To insert a new control point, click directly on a polygon edge.
To refine the shape, drag polygon vertices in orthographic views. Use synchronized 2D camera images as an extra reference.
Annotate lane lines and trajectories with 3D polylines
Road markings reflect strongly in LiDAR returns and become faintly visible in the point cloud. But sparsity, occlusion, and rain-soaked diffuse reflection break those lines into fragments. To label them well, you need to cross-check against the projected 2D camera frames.
Pick the “3D Polyline” tool (shortcut 4). We’re going to mark the left-turn lane line in the point cloud.
Left-click on the start of the marking to place the first vertex. Follow the curve, dropping control points as it bends. Click the endpoint and press Enter or Space to finish.
The generated 3D polyline carries a direction by default, from start point to end point. This direction provides useful flow topology for downstream path planning models.
A few useful shortcuts:
Split a polyline. Select any non-endpoint vertex and press Shift + F. The polyline splits into two independent polylines that inherit the original class, attributes, and group information.

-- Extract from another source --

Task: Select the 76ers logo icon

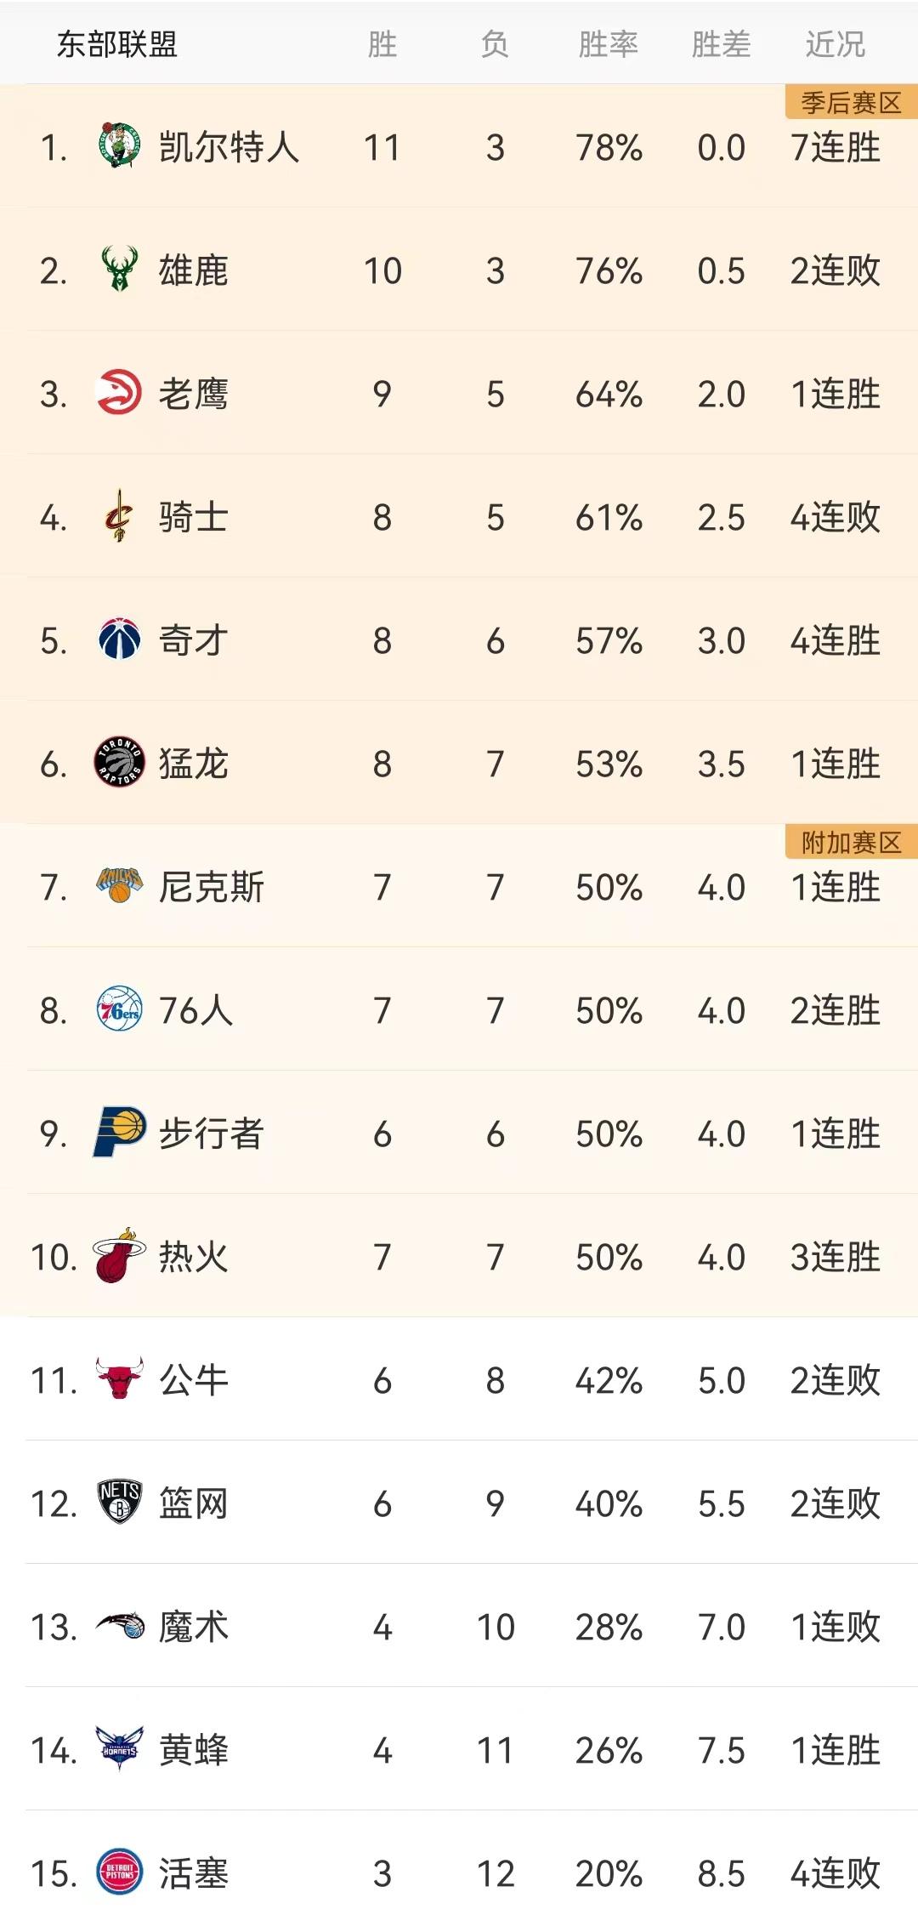Action: coord(119,1009)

Merge polylines. Hold Shift, select two polylines, and click “Merge” in the top-left. You can choose to join the end of one to the start of the other.
Create a centerline. Hold Shift, select two polylines, and press “.” to generate a centerline between them.
Finish the work and export
Once every polygon and polyline is in place, click “Save” in the top-right of the canvas to commit your work, then “Close” to exit the editor.
Back on the “Data” tab, select the annotated point cloud frames and click the cyan “Export” button. In the export dialog, pick your target 3D coordinate format and submit. When the job finishes, you’ll have standardized PCD files and a JSON topology bundle ready to drop into a training pipeline.
Practical tips for 3D polygon and polyline annotation
Control vertex density. Too many vertices slow down annotation and reduce consistency. Too few vertices fail to match curved curbs, tight bends, and complex corners.
Use ground segmentation before drawing polygons. For drivable areas, enable the 3D ground segmentation model first. Then use height range filtering to remove floating noise above the road surface. This speeds up boundary drawing and helps keep polygons on the ground plane.
Check across modalities. LiDAR becomes sparse at longer range, especially beyond 20 meters. Use clear lane details in 2D camera images, then map them back to the 3D point cloud. This improves long-range lane-line accuracy.
Choose tools built for the workload. LiDAR fusion scenes can be huge. A single complex frame may contain millions or tens of millions of points. Use enterprise-level annotation platform designed for large point clouds and multi-camera fusion. This helps avoid browser lag, freezing, memory issues, crashes, and lost coordinates.
Partner with a specialized BPO. 3D polygon and polyline annotation have strict quality requirements. Production-grade autonomous driving projects may need millions of frames of ground truth. A trained 3D annotation service team, backed by strong QA and AI-assisted tools such as ground segmentation and tracking interpolation, can help deliver large volumes of accurate spatial data.